L’angoisse inattendue

Une nuit d’angoisse.

Des cauchemars. Des tremblements. Des claquements de dents.

L’angoisse, et l’épuisement. Un effort pour sortir et la fatigue au retour.

Je lis et je ne comprends pas, je suis à côté de moi-même, dans un brouillard.

Je ferme les yeux pour ne plus voir, ne plus sentir, me protéger du monde. Mais c’est pire.

Je ferme les yeux et ce sont des vieillards mourants, alignés dans un hôpital, et l’odeur de la mort est partout, mélangée à la javel.

Je ferme les yeux et je vois cette jeune fille anorexique attachée parce qu’elle veut sortir de sa chambre. Neutralisée parce qu’elle veut vivre. Et je ressens sa souffrance, et l’absence de compassion de ceux qui l’attachent. Et j’ai l’impression qu’on n’est rien, rien pour eux que des fous qu’il faut faire taire à tout prix. Et notre souffrance ne compte pas.

Et je tremble, j’ai froid, même s’il fait chaud ce dimanche.

Il ne me reste qu’à attendre que cette journée passe, espérer que mon angoisse se perdra dans la nuit.

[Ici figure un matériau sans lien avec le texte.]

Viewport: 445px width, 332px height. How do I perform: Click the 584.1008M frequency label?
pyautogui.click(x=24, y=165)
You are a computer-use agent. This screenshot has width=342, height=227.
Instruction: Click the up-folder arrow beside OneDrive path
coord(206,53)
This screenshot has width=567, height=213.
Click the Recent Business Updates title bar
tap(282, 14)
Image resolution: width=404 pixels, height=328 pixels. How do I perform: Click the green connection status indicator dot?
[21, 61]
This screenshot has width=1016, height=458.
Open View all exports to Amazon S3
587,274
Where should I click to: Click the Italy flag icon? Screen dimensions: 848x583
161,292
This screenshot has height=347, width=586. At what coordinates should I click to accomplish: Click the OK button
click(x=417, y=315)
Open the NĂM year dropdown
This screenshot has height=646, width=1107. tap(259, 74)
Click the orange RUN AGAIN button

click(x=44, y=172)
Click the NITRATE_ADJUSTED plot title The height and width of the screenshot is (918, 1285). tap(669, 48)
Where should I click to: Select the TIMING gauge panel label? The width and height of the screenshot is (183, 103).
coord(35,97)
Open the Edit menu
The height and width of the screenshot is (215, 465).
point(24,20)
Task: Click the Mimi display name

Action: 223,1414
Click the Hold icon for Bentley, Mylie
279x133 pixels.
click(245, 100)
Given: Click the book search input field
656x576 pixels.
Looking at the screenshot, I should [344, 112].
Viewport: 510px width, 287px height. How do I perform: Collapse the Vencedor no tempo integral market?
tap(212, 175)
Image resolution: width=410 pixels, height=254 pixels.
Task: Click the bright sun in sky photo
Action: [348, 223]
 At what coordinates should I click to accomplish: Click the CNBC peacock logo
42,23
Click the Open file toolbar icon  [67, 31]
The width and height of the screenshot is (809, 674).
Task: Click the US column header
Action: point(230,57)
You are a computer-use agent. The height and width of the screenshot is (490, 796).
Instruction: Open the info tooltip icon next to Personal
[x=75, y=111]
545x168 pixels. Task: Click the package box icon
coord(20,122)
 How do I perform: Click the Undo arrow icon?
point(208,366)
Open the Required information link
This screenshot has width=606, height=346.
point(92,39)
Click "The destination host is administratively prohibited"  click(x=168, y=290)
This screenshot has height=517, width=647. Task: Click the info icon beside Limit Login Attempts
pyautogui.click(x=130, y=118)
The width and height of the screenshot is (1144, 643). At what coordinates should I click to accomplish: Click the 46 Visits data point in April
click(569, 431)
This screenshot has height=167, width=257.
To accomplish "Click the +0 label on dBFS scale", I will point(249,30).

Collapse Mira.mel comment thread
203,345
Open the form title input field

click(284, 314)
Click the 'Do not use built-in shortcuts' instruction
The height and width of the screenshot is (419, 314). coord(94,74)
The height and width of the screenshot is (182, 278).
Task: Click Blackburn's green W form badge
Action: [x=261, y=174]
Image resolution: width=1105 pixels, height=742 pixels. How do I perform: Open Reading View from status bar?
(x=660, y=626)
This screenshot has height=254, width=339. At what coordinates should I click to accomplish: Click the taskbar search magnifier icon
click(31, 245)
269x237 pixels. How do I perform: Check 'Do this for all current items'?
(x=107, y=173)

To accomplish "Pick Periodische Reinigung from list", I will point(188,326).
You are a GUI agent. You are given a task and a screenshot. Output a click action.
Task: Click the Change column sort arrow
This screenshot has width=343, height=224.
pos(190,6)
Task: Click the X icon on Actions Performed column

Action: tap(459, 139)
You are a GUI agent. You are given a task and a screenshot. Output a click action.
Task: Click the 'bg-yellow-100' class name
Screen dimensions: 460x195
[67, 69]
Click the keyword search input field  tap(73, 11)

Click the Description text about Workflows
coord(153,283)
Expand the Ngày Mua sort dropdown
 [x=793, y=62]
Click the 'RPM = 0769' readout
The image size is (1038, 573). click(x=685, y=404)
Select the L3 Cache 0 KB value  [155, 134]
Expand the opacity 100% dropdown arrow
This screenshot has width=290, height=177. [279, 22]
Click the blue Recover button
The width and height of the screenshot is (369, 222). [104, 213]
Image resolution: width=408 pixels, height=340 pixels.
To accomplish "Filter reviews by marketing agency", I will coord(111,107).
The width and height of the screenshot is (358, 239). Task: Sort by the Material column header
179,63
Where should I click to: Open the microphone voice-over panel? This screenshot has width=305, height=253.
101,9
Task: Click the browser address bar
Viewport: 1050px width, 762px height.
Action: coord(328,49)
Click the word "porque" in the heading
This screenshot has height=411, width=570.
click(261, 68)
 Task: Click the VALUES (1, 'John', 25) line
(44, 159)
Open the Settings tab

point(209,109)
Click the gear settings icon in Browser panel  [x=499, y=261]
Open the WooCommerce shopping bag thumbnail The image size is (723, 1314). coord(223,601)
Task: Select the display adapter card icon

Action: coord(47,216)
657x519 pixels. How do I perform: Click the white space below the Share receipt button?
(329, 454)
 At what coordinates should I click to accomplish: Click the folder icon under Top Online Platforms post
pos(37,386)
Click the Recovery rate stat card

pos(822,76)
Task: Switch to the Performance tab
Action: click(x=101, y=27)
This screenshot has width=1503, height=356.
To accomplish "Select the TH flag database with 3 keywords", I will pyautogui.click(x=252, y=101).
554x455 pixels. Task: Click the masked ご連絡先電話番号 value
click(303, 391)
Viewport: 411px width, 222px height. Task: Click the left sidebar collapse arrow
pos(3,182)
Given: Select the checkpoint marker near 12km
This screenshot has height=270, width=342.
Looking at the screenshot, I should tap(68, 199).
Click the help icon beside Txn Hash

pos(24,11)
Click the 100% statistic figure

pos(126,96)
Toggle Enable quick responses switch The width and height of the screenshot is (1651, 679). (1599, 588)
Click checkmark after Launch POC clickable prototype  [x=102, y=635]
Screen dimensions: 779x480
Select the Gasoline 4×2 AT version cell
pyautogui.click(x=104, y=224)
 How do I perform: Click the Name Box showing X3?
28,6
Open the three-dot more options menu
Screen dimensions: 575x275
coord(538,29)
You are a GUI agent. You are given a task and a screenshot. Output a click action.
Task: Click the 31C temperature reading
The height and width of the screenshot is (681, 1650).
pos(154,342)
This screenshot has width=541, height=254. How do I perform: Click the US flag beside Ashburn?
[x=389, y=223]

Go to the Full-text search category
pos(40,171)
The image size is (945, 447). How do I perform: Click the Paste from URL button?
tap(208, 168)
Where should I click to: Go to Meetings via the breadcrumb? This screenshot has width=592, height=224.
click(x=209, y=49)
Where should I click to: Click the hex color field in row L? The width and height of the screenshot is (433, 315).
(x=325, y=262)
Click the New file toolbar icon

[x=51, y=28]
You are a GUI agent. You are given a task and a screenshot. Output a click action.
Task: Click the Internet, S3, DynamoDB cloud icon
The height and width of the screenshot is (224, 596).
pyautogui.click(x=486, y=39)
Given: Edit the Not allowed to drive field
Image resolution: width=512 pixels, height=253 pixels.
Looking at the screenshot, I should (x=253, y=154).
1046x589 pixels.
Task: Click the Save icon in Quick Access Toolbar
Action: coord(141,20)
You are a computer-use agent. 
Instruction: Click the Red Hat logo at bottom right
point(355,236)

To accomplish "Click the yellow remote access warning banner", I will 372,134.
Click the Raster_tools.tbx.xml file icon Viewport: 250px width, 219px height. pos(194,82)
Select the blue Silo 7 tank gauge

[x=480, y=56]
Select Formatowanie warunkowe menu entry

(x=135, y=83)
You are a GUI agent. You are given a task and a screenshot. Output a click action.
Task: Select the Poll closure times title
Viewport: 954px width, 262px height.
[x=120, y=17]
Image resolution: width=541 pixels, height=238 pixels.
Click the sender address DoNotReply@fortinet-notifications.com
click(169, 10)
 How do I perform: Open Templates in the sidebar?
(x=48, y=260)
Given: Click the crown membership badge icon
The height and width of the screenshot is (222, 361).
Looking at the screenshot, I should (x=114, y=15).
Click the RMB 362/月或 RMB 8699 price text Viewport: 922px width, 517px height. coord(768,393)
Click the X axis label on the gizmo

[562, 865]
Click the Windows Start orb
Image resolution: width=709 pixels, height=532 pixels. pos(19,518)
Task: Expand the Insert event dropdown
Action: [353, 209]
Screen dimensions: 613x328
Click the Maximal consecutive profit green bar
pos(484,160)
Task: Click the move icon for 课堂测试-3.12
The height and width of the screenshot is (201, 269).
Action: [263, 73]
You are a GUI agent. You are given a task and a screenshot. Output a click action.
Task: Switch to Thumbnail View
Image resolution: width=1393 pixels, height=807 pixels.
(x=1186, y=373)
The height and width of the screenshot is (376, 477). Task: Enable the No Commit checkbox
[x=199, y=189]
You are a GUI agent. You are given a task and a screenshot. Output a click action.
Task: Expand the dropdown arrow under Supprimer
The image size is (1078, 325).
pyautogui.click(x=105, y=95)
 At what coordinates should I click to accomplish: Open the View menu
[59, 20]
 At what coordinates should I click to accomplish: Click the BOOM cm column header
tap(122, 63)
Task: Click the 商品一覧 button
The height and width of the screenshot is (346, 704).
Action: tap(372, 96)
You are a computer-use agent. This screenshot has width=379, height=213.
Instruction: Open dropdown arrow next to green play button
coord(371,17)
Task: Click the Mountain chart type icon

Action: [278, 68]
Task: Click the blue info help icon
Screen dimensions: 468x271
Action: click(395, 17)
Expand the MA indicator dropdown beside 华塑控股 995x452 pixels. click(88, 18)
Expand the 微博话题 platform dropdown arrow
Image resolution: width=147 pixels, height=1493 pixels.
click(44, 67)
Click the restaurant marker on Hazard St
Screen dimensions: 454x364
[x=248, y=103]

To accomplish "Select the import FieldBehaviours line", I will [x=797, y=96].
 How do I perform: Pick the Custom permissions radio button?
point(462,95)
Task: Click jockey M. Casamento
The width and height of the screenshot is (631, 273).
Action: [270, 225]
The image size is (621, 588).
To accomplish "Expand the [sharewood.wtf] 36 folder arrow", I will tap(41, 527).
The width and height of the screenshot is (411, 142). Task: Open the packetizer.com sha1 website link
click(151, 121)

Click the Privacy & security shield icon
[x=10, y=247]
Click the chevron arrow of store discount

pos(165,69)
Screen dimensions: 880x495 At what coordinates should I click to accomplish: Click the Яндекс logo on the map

Cette angoisse si familière, et pourtant je suis étonnée de la retrouver encore après autant d’années, sans raison précise. Mais je ne me révolte plus, je ne mords plus la poussière de la défaite. Je me dit c’est comme ça, il faut l’accepter, c’est ma vie, attendons demain. Je ne me culpabilise plus de perdre ma journée, de ne rien faire, c’est comme ça, voilà tout.